そして、同じ様な問答をして、酒を全て買い取った。
アイテム鞄の中が酒でパンパンだ。
「腰の物が泣いているな」
酒場でお爺さんドワーフが話し掛けて来た。
「なんだよ。いきなり」
「見せてみろ。鞘をみるに碌な手入れもしてないだろう」
俺は渋々腰の剣を外して渡す。
お爺さんは剣を抜くと刀身を眺めた。
「全然、使ってないな」
「俺はゴーレム使いだ。ゴーレムが戦う。俺の剣は護身用だよ」
「なかなか良い作だが、使い手がなっとらん。これはわしが預かっておく」
「ちょっと待て。俺の剣なんだが」
「職人として資格の無い奴が、剣を持つのは許せん」
「もういいよ。じゃ」
「待て。若い者はせっかちでいかん。代わりの剣をやろう」
お爺さんに案内されて、工房へお邪魔する。
抜き身の剣がそこには沢山、飾ってあった。
お爺さんは壁から鉄の剣を一振り外すと俺に差し出す。
「振ってみい」
俺は剣を素振りした。
「凄い。しっくりくる」
「それで存分に魔獣を仕留めたら剣を取りに来るが良い。その時に剣を返してやろう」
最初は損をしたと思ったがなんか得をした気分だ。
もう剣は返してもらわなくてもいいかな。
「あの爺さんは有名人なんだ」
帰り道で案内人が突然、喋り始めた。
「そうだろうな。あんな事をしていればな」
「あの人、王の剣を打った事もあるんだぜ」
「そんな人の剣を持てたのは儲けたな」
「あんたに言いたいのは。あの爺さんがくたばる前に、剣を受け取りに行きなって事だ」
「なるほどね。職人の意地に答えなきゃ、男がすたるって訳か」
「そういう事だな」
「よし数日のうちに取りに行こう」
宿に帰ると食堂でマリリがモリー、ユフィア、リリオの三人と話し込んでいる。
「おかえり」
「お土産は」
「おかえりなさいませ」
「師匠、おかえり」
「土産はない。みんな集まってどうしたんだ」
「照明の簡易魔道具が大人気で」
「しょうがない。照明メイカーを作るから、ゴーレム騎士団に小遣い稼ぎさせるんだな。モリーとユフィアは自分で作るんだぞ」
「えー、めんどくさいよ」
「これも、修行だ。回路魔法が上手くなるのは数をこなさないと」
「ちぇ」
「マリリさんは簡易魔道具作れるようになった?」
「ええ、洗浄の簡易魔道具を作っているわ」
「マリリさんは免許皆伝だな」
「もう教えてくれないの」
「じゃあ、生活魔法のスキルを教えるよ」
「期待してますよ。
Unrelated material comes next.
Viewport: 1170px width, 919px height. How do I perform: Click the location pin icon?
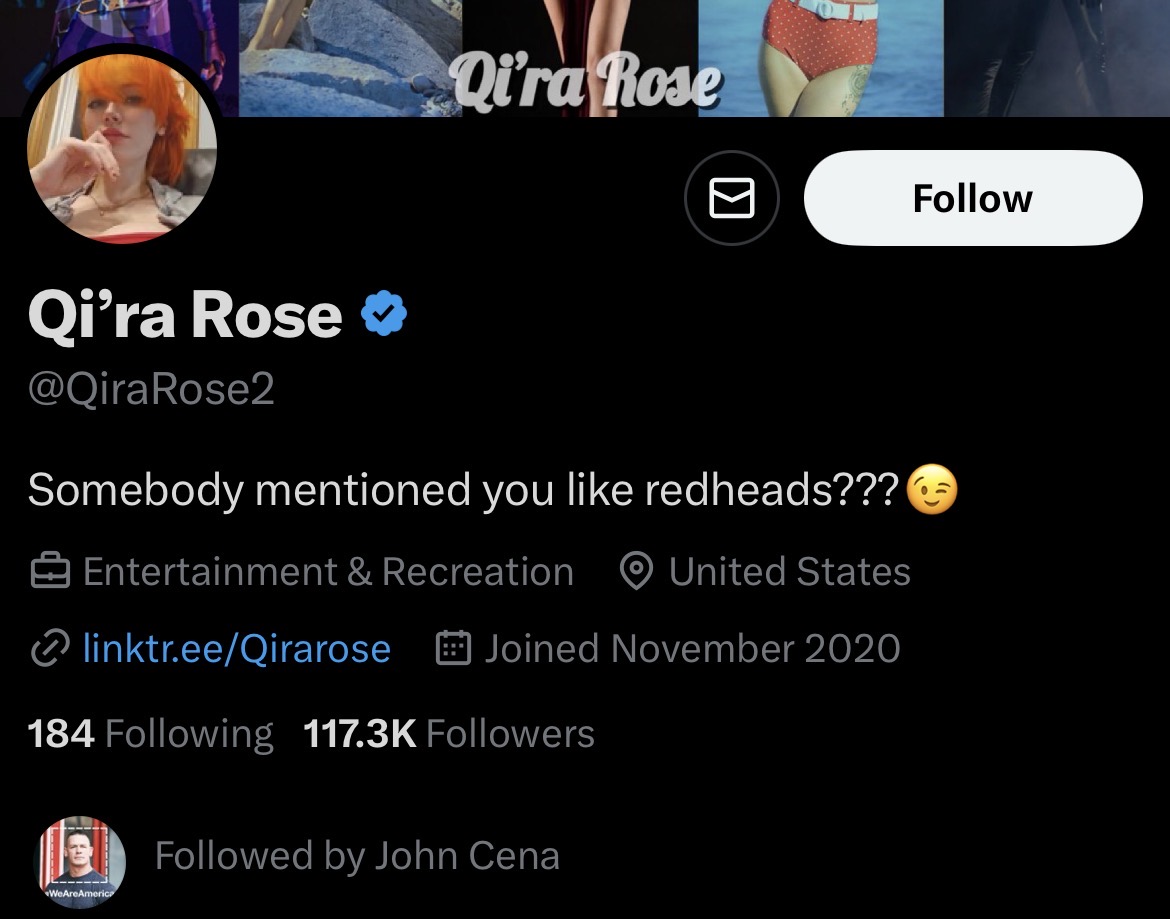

せ・ん・せ・い」
「師匠、俺ゴーレムが操れるようになったんだ」
「よし、魔力結晶ゴーレム一体を譲ってやるから、訓練するんだな」
「ありがとう」
「モリーにはないの。差別だ」
「しょうがないな。モリーとユフィアにもあげるよ。大事に使うんだぞ」
「わーい」
「わたくしは出来れば木のゴーレムが良いですわ」
「じゃあ、ユフィアにはトレントゴーレムをあげよう」
「無理を言ってすみません」
「遠慮しなくて良い。余っているからな。そうだ。マリリさんにはこれ」
俺はライタが作った造花の花束をアイテム鞄から出した。